In a sine table in his treatise on the astrolabe, Astrolabium, he indicated the fractionation of a whole number by writing what has come to be regarded as the very first use of the decimal point.

There is, however, just one problem. According to new painstaking research by historian Glen Van Brummelen of Trinity Western University, this wasn't, in fact, its first instance. After poring painstakingly over historical documents, Van Brummelen found much earlier instances of the tiny notation.

In the 1440s, a young Italian merchant by the name of Giovanni Bianchini penned several astronomical works that made extensive and increasingly refined use of decimal points.

Van Brummelen convincingly argues Clavius merely copied the decimal point from Bianchini, who should be credited for his mathematical innovation.

Bianchini, born in around 1410, was a Venetian merchant who had probably been trained in arithmetic and algebra. Sometime in the 1430s, he was retained by the House of Este as an administrator of the estate; it was in this role that he penned his astronomical treatises, probably because his role involved astrological prediction for his noble employers.
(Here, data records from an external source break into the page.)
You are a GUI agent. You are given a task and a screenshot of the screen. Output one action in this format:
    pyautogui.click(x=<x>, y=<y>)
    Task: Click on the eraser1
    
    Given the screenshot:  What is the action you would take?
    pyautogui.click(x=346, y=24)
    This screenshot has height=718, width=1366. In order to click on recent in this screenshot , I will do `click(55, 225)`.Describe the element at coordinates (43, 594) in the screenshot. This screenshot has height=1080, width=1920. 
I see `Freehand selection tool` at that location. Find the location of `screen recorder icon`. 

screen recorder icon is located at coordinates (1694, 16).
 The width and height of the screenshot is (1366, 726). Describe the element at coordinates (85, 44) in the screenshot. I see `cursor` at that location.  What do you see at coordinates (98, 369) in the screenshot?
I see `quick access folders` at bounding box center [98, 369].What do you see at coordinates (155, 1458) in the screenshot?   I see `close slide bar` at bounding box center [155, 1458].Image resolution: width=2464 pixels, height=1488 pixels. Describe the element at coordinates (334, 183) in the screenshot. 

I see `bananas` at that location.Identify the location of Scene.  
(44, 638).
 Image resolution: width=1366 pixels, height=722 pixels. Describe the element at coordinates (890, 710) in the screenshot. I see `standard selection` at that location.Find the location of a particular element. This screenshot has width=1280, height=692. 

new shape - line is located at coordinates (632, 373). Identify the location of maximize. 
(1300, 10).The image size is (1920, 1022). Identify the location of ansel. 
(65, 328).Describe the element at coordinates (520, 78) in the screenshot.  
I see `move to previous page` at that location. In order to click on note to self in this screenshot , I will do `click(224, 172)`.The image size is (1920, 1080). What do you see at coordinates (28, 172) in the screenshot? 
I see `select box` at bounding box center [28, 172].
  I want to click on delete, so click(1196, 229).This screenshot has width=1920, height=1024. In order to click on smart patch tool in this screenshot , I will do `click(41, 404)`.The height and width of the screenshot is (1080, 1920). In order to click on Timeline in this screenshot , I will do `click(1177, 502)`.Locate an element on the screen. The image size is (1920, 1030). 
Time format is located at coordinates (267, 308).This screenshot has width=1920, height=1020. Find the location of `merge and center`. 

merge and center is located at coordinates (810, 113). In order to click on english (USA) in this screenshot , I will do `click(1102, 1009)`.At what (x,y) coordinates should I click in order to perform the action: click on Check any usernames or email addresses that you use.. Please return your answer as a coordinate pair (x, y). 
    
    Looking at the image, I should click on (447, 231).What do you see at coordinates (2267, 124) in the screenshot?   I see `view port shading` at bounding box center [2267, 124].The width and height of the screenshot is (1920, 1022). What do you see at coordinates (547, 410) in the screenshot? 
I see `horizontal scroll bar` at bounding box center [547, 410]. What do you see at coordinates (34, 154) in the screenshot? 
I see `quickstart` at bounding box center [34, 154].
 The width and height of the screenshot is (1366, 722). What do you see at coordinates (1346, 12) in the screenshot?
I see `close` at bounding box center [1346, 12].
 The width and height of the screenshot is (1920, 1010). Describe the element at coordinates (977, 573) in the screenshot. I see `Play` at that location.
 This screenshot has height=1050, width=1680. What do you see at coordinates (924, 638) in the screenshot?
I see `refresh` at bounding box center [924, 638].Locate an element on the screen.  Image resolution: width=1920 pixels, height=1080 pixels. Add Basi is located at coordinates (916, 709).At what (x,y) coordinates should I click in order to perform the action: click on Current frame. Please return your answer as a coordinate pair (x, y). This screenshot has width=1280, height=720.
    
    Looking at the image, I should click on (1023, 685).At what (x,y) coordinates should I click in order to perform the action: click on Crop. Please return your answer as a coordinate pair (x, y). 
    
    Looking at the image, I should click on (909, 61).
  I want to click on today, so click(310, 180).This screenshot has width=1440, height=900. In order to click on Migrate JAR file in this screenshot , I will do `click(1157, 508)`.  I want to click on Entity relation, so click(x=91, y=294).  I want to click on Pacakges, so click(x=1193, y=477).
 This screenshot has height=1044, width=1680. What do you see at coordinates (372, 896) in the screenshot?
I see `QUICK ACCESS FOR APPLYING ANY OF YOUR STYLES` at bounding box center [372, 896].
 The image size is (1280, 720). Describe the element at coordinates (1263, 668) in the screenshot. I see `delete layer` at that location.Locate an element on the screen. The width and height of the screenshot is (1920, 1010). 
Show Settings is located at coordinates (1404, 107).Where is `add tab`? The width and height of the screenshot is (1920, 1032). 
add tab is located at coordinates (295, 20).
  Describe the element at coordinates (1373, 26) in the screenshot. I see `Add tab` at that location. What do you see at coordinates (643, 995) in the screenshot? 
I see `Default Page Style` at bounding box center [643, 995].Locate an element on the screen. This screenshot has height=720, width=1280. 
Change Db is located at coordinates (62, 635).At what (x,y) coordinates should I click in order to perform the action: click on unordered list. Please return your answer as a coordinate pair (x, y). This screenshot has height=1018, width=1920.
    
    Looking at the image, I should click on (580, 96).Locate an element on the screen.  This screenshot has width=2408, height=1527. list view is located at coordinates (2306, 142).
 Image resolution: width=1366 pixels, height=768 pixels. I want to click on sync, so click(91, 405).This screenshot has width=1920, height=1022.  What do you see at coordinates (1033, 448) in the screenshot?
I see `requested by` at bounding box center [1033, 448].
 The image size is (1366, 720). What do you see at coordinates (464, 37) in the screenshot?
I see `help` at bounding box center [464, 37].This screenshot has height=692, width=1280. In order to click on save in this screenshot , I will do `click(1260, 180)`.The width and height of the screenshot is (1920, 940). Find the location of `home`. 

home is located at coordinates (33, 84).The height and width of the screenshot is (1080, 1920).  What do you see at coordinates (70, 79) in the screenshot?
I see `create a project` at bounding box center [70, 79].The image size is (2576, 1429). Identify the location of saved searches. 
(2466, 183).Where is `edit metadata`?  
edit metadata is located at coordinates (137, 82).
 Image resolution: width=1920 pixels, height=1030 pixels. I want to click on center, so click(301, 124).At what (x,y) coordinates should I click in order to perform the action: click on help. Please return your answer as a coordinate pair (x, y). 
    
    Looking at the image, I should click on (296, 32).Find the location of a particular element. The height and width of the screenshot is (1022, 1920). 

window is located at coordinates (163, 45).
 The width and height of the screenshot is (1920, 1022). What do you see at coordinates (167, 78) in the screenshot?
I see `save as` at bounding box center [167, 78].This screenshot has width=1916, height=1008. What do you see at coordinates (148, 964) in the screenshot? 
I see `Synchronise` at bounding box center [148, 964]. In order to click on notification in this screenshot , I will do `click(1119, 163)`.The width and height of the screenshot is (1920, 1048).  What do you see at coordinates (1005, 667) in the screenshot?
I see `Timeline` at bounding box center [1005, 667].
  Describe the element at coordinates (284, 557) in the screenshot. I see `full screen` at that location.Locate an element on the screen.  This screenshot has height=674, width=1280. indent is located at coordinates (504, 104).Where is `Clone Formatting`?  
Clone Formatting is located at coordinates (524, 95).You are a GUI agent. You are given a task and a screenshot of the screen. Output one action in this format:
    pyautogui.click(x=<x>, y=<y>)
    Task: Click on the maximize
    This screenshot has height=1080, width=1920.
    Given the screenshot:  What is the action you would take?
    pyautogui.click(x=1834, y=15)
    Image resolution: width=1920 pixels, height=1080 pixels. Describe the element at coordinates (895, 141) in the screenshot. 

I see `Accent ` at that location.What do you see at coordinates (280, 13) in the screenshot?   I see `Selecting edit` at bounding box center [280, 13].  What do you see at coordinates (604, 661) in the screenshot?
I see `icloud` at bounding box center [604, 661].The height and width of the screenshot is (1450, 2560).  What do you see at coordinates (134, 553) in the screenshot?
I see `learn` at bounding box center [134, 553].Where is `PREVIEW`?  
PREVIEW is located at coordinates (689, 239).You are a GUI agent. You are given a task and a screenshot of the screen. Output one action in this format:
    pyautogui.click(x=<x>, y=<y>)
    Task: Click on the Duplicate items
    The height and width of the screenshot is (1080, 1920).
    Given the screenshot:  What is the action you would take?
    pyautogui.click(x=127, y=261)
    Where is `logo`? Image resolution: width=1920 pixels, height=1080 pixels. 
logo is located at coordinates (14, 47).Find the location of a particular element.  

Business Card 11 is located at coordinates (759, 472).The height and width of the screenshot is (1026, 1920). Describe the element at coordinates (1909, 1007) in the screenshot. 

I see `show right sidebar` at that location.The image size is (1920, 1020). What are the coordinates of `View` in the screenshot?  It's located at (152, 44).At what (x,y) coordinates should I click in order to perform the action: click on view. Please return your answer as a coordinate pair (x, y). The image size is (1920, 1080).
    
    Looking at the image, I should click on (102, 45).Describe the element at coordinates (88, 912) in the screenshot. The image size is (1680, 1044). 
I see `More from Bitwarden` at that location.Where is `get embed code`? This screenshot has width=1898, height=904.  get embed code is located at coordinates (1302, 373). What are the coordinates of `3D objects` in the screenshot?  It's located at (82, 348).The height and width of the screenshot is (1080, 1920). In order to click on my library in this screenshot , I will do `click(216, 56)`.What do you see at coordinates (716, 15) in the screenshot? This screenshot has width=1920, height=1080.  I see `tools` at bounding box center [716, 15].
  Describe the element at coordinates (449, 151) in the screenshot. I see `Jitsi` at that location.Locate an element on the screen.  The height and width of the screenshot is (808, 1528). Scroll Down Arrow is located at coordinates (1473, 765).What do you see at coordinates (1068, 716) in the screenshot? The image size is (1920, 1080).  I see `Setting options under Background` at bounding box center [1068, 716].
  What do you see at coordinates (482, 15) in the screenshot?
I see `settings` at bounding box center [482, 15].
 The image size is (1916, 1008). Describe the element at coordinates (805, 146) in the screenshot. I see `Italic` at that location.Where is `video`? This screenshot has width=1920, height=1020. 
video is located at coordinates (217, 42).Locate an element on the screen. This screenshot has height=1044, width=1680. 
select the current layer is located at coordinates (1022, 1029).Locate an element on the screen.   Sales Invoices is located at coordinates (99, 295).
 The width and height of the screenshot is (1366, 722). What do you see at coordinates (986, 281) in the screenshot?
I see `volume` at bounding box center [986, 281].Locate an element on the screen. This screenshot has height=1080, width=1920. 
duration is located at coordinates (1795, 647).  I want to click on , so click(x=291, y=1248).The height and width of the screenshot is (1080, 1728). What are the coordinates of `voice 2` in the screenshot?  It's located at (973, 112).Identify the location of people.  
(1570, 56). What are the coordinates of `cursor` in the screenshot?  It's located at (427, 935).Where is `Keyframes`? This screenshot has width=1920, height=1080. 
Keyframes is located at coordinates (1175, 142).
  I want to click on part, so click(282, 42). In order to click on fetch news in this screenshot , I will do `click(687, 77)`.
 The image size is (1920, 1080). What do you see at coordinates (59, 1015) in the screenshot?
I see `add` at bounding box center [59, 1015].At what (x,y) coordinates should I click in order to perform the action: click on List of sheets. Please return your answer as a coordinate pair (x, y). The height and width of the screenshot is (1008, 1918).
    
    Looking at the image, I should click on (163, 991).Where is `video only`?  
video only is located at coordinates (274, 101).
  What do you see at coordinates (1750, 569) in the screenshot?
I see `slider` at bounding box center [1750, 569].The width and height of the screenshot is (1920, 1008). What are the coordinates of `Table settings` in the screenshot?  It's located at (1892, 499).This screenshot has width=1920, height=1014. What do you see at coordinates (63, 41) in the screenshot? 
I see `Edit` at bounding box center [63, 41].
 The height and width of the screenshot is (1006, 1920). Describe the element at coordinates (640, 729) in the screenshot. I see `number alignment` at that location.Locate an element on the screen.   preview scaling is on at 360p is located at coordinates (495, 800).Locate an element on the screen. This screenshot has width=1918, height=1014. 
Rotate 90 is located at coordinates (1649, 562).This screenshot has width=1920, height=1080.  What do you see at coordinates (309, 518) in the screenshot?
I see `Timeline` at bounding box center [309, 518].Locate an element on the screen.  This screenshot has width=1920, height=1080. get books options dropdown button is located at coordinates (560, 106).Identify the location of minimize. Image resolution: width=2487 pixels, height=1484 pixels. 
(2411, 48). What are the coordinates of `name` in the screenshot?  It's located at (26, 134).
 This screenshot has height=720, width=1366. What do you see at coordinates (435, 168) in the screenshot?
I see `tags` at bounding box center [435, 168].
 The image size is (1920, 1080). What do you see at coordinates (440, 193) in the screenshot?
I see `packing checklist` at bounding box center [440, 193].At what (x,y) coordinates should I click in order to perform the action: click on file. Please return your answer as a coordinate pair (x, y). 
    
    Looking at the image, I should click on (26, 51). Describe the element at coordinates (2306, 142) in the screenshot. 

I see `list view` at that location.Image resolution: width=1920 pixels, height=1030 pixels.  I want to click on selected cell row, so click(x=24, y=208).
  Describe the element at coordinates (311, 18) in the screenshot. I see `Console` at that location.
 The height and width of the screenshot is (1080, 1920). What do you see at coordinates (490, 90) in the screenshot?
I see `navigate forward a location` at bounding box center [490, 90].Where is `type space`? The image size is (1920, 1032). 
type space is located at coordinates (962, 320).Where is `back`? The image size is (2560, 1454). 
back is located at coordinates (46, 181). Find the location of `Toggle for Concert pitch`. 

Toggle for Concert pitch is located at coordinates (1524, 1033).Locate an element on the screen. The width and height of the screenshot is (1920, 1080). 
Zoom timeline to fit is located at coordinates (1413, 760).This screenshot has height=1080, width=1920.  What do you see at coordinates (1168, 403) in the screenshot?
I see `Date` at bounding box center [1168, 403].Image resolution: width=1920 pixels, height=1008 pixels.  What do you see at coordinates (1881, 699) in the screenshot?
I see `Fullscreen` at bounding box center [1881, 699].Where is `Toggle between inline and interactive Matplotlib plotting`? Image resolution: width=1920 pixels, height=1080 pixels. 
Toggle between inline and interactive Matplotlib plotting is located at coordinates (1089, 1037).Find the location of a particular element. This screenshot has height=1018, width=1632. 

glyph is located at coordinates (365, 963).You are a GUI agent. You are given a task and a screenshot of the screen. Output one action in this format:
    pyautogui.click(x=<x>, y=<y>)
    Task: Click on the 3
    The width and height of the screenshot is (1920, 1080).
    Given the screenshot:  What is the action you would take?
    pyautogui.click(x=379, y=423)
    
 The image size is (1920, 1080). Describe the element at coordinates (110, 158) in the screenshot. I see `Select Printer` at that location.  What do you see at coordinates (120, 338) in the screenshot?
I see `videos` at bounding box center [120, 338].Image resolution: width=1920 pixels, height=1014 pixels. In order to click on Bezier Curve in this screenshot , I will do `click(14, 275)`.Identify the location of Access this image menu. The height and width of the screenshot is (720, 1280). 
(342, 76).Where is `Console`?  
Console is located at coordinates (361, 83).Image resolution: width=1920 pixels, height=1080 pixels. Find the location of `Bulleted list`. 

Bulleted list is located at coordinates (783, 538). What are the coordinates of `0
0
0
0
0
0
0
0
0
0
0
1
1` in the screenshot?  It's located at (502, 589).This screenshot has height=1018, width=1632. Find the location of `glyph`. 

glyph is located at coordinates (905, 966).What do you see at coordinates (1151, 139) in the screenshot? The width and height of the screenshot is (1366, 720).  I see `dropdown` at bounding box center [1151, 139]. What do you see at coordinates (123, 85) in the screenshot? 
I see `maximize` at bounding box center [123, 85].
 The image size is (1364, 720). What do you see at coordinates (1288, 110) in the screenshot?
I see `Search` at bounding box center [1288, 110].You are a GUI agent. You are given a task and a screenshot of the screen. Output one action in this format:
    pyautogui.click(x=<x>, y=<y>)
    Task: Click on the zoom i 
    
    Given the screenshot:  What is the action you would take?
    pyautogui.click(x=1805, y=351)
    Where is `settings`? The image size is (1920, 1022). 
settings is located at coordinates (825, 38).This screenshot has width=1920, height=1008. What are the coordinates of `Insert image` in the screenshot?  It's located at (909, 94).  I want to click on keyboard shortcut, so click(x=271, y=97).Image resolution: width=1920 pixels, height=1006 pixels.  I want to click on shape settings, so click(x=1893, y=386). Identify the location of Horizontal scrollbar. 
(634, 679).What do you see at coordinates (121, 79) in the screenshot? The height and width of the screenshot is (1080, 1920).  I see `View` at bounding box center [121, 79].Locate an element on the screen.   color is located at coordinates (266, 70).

He wrote five major works between 1440 and 1460: Tabulae astronomicae, on the motions of the planets; the Tabulae primi mobilis A, on spherical astronomy and mathematical astrology; the Flores Almagesti, his masterwork on mathematical astronomy; the Tabulae primi mobilis B, a rewritten version of the Tabulae primi mobilis A; and the Tabulae eclypsium, on the prediction of eclipses.

At that time in Europe, astronomy was performed using sexagesimal arithmetic; a system that uses 60 as its base the way our modern decimal system is based on units of 10. Though rarely used today, sexagesimal arithmetic has a lasting legacy in today's timekeeping.

Bianchini's Flores Almagesti starts with two chapters; the first on arithmetic, and the second on algebra. Giving such focus to these two topics might seem out of place in an astronomical work, but they set the groundwork for Bianchini's translation of mathematical astronomy from sexagesimal to a type of decimal arithmetic of his own devising.

Obviously Bianchini's system didn't really take; the sexagesimal system was still being used, much later, for astronomical calculations. But in his discussion of trigonometric functions in Tabulae primi mobilis B, Bianchini made his literal mark. Describing the use of interpolation to find the sine and cosine of an arc, he casually drops the number 10.4, and explains how to multiply it by 8, giving the answer 83.

The product of 10.4 and 8 is 83.2, but Bianchini's working shows that he is using the decimal point, and understanding it, the same way we use it and understand it.

Then, more dots show up in sine tables in the same work, in the interpolation column. This is exactly how the decimal point shows up in Clavius' Astrolabium, used in precisely the same way to perform the same function. And, tellingly, Clavius never uses it again, that we know of.

As someone who was a learned and respected scholar of astronomy, it's likely that Clavius knew of the work of Bianchini. This suggests an explanation for the decimal point's single appearance in Clavius' writings, Van Brummelen says.

"He had access to Bianchini's sine table (or to someone who himself had borrowed from Bianchini), and he copied the structure of that table in his own work," the historian explains in his paper.

"He recognized the usefulness of decimal fractional notation in the context of interpolation within a numerical table; but it was not his idea, and likely he had not invested significant effort himself to explore the use of the notation more fully. As a result, the origin of decimal fractional notation and the decimal point in Europe remained obscure until now."

It's such a mind-blowing discovery, and suggests that Bianchini's role in the complex and fascinating development of modern mathematics may have been somewhat overlooked. Perhaps there are more such discoveries out there, lurking in the pages of ancient books.

Van Brummelen's findings have been detailed extensively in the journal Historia Mathematica.